Initiated in November 2002, the China centric prospective, randomized control study (which included a minimum of 7 years of follow up) conclusively showed that PEEK cages resulted in better clinical outcomes. According to the research, although fusion was observed in all patients, the titanium group was found to be more than 6x more likely to experience cage subsidence than its PEEK counterpart, with a rate of 34.5% versus 5.4% for the PEEK group participants. The study also noted that PEEK cages have a modulus of elasticity closely resembling that of cortical bone, which might lead to advantages in load sharing and stress distribution, when compared to the higher modulus of titanium.

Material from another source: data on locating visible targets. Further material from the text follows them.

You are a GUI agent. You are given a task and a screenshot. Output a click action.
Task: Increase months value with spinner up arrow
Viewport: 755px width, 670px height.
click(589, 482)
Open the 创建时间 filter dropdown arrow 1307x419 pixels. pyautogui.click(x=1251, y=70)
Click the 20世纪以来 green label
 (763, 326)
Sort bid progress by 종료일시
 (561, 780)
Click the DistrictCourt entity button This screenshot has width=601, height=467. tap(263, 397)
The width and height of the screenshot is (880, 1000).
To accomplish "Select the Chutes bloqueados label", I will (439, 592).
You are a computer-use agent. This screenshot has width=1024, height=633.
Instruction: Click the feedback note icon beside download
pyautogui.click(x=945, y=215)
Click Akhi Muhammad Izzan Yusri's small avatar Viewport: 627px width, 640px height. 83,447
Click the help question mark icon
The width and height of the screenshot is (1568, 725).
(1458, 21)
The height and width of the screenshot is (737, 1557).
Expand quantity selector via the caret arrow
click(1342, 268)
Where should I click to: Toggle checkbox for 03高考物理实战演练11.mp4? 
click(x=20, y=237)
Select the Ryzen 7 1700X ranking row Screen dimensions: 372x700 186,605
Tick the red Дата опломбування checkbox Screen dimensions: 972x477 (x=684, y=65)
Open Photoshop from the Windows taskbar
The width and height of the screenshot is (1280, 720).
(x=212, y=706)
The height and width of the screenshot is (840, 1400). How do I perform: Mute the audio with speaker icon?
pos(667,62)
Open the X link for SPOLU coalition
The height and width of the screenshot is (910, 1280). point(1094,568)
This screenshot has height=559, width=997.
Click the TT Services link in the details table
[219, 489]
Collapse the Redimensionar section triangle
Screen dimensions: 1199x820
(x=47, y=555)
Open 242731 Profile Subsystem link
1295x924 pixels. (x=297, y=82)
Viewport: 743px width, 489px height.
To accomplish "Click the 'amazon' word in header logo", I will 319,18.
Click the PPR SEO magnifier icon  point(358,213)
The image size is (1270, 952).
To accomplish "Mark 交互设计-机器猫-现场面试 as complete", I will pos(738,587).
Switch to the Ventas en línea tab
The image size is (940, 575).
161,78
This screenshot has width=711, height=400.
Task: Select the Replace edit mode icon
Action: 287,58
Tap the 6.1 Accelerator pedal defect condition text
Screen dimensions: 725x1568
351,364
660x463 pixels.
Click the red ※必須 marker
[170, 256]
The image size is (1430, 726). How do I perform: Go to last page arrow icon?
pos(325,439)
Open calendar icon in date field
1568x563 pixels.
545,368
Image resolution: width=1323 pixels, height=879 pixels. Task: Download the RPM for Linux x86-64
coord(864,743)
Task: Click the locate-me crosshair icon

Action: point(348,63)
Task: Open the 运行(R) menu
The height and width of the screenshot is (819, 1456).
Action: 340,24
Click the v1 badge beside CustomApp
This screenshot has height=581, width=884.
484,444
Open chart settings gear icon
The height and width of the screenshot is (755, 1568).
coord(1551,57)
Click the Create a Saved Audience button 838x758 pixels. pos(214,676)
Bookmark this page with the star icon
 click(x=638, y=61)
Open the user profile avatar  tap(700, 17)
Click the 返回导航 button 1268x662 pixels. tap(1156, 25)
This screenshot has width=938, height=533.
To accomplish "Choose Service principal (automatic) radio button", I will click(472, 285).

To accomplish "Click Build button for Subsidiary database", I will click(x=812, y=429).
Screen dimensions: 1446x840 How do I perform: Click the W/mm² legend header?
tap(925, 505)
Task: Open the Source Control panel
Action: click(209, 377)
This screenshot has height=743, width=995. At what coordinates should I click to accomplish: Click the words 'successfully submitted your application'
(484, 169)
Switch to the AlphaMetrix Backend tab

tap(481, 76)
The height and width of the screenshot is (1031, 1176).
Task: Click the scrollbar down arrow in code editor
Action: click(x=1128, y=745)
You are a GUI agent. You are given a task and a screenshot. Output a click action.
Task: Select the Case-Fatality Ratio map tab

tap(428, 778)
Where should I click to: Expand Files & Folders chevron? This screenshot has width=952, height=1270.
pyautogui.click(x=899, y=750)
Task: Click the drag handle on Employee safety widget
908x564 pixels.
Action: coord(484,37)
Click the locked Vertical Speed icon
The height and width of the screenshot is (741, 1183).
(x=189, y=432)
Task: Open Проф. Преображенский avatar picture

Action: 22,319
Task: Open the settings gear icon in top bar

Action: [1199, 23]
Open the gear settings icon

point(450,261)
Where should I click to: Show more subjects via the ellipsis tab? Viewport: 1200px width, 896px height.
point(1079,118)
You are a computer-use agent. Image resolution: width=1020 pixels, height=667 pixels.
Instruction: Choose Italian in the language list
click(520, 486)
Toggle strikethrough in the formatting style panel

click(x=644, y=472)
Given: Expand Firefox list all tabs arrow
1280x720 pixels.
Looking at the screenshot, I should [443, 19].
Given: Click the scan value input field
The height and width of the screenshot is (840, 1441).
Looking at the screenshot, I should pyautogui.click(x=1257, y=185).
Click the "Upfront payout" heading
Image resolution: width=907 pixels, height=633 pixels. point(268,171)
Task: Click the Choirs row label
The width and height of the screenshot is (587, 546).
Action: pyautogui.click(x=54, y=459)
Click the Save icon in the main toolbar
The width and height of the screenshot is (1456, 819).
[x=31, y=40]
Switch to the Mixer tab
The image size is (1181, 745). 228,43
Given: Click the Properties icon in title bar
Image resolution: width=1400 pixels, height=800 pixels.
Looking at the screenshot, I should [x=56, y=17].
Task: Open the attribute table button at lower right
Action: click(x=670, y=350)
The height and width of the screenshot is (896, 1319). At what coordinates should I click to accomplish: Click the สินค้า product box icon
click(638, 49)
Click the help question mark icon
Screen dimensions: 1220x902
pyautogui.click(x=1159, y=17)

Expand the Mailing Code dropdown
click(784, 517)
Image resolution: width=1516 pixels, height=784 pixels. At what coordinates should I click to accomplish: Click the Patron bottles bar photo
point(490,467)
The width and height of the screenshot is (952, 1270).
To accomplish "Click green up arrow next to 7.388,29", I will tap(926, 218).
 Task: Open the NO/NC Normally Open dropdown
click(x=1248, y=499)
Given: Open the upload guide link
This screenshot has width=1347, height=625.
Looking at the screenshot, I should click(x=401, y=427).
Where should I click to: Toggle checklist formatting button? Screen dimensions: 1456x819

The JOA (Japanese Orthopedic Association) score and the NDI (Neck Disability Index) were two of the tests used in the evaluation. Both tests demonstrated that cages made from PEEK benefit patients.
In all, 80 patients were followed – recruited for enrollment between November 2002 and December 2004. Criteria for inclusion included symptoms of cervical myelopathy and/or radiculopathy, intervertebral disc degeneration and herniation with posterior vertebral body osteophyte formation, cervical pathology in three consecutive levels and no response to a minimum of 6 weeks of conservative treatment. The overall follow-up period of the participants ranged from 86 to 116 months, with an average of 99.7 months.